### Instructions for the task
The entries below must be restated word for word.

### Records for processing

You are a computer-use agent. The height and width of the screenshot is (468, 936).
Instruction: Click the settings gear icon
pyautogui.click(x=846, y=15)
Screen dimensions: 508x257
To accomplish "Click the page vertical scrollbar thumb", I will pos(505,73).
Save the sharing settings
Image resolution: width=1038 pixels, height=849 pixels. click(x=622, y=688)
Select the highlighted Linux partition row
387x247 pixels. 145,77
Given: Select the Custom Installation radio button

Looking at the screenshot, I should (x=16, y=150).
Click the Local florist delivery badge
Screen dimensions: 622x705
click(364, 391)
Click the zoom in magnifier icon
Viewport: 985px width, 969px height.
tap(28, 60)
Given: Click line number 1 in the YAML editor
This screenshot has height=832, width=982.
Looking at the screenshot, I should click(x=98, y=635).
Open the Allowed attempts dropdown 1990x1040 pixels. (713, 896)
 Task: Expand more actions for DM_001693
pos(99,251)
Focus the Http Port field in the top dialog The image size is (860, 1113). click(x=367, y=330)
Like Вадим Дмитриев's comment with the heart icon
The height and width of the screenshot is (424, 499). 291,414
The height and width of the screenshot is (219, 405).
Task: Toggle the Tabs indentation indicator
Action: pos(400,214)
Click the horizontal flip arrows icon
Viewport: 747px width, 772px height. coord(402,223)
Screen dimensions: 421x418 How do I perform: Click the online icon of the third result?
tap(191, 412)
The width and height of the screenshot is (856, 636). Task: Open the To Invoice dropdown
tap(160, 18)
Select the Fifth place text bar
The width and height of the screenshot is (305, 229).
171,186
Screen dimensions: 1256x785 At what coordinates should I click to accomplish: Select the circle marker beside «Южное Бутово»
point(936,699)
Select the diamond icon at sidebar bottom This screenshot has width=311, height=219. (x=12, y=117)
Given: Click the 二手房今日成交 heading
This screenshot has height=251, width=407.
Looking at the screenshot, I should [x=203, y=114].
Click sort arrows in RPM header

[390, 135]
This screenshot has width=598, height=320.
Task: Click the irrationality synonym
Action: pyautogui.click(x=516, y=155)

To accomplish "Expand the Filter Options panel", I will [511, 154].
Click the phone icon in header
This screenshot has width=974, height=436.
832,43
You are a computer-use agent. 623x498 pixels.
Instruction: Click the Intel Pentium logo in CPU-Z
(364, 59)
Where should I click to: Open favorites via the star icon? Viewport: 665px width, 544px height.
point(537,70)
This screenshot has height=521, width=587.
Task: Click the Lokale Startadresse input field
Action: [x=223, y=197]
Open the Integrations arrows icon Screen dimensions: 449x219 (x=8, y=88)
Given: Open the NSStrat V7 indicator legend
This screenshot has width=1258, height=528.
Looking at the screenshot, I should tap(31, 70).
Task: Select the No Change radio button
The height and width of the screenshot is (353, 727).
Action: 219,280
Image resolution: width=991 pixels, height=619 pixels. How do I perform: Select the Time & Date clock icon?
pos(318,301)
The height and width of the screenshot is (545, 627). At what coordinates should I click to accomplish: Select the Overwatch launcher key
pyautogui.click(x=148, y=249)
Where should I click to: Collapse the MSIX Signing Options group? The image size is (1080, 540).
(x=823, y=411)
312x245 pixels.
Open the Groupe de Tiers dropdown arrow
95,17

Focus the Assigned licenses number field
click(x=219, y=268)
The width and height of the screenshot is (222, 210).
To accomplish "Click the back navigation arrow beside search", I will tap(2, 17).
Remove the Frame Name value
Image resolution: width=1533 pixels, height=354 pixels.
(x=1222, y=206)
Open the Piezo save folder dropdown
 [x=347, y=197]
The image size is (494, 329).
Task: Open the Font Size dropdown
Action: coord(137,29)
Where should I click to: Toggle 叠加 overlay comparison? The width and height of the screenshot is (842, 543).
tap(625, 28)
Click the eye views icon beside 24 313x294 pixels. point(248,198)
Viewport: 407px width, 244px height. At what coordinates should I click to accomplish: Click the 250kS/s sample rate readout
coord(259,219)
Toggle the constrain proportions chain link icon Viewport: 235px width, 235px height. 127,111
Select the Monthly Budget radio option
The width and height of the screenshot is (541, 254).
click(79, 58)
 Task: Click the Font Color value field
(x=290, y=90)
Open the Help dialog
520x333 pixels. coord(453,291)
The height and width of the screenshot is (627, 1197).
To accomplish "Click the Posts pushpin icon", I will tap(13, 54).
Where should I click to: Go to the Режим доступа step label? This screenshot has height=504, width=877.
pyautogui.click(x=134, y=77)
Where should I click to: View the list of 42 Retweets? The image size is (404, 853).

### Written reply
You are a computer-use agent. The height and width of the screenshot is (468, 936).
Instruction: Click the settings gear icon
pyautogui.click(x=846, y=15)
Screen dimensions: 508x257
To accomplish "Click the page vertical scrollbar thumb", I will pos(505,73).
Save the sharing settings
Image resolution: width=1038 pixels, height=849 pixels. click(x=622, y=688)
Select the highlighted Linux partition row
387x247 pixels. 145,77
Given: Select the Custom Installation radio button

Looking at the screenshot, I should (x=16, y=150).
Click the Local florist delivery badge
Screen dimensions: 622x705
click(364, 391)
Click the zoom in magnifier icon
Viewport: 985px width, 969px height.
tap(28, 60)
Given: Click line number 1 in the YAML editor
This screenshot has height=832, width=982.
Looking at the screenshot, I should click(x=98, y=635).
Open the Allowed attempts dropdown 1990x1040 pixels. (713, 896)
 Task: Expand more actions for DM_001693
pos(99,251)
Focus the Http Port field in the top dialog The image size is (860, 1113). click(x=367, y=330)
Like Вадим Дмитриев's comment with the heart icon
The height and width of the screenshot is (424, 499). 291,414
The height and width of the screenshot is (219, 405).
Task: Toggle the Tabs indentation indicator
Action: pos(400,214)
Click the horizontal flip arrows icon
Viewport: 747px width, 772px height. coord(402,223)
Screen dimensions: 421x418 How do I perform: Click the online icon of the third result?
tap(191, 412)
The width and height of the screenshot is (856, 636). Task: Open the To Invoice dropdown
tap(160, 18)
Select the Fifth place text bar
The width and height of the screenshot is (305, 229).
171,186
Screen dimensions: 1256x785 At what coordinates should I click to accomplish: Select the circle marker beside «Южное Бутово»
point(936,699)
Select the diamond icon at sidebar bottom This screenshot has width=311, height=219. (x=12, y=117)
Given: Click the 二手房今日成交 heading
This screenshot has height=251, width=407.
Looking at the screenshot, I should [x=203, y=114].
Click sort arrows in RPM header

[390, 135]
This screenshot has width=598, height=320.
Task: Click the irrationality synonym
Action: pyautogui.click(x=516, y=155)

To accomplish "Expand the Filter Options panel", I will [511, 154].
Click the phone icon in header
This screenshot has width=974, height=436.
832,43
You are a computer-use agent. 623x498 pixels.
Instruction: Click the Intel Pentium logo in CPU-Z
(364, 59)
Where should I click to: Open favorites via the star icon? Viewport: 665px width, 544px height.
point(537,70)
This screenshot has height=521, width=587.
Task: Click the Lokale Startadresse input field
Action: [x=223, y=197]
Open the Integrations arrows icon Screen dimensions: 449x219 (x=8, y=88)
Given: Open the NSStrat V7 indicator legend
This screenshot has width=1258, height=528.
Looking at the screenshot, I should tap(31, 70).
Task: Select the No Change radio button
The height and width of the screenshot is (353, 727).
Action: 219,280
Image resolution: width=991 pixels, height=619 pixels. How do I perform: Select the Time & Date clock icon?
pos(318,301)
The height and width of the screenshot is (545, 627). At what coordinates should I click to accomplish: Select the Overwatch launcher key
pyautogui.click(x=148, y=249)
Where should I click to: Collapse the MSIX Signing Options group? The image size is (1080, 540).
(x=823, y=411)
312x245 pixels.
Open the Groupe de Tiers dropdown arrow
95,17

Focus the Assigned licenses number field
click(x=219, y=268)
The width and height of the screenshot is (222, 210).
To accomplish "Click the back navigation arrow beside search", I will tap(2, 17).
Remove the Frame Name value
Image resolution: width=1533 pixels, height=354 pixels.
(x=1222, y=206)
Open the Piezo save folder dropdown
 [x=347, y=197]
The image size is (494, 329).
Task: Open the Font Size dropdown
Action: coord(137,29)
Where should I click to: Toggle 叠加 overlay comparison? The width and height of the screenshot is (842, 543).
tap(625, 28)
Click the eye views icon beside 24 313x294 pixels. point(248,198)
Viewport: 407px width, 244px height. At what coordinates should I click to accomplish: Click the 250kS/s sample rate readout
coord(259,219)
Toggle the constrain proportions chain link icon Viewport: 235px width, 235px height. 127,111
Select the Monthly Budget radio option
The width and height of the screenshot is (541, 254).
click(79, 58)
 Task: Click the Font Color value field
(x=290, y=90)
Open the Help dialog
520x333 pixels. coord(453,291)
The height and width of the screenshot is (627, 1197).
To accomplish "Click the Posts pushpin icon", I will tap(13, 54).
Where should I click to: Go to the Режим доступа step label? This screenshot has height=504, width=877.
pyautogui.click(x=134, y=77)
Where should I click to: View the list of 42 Retweets? The image size is (404, 853).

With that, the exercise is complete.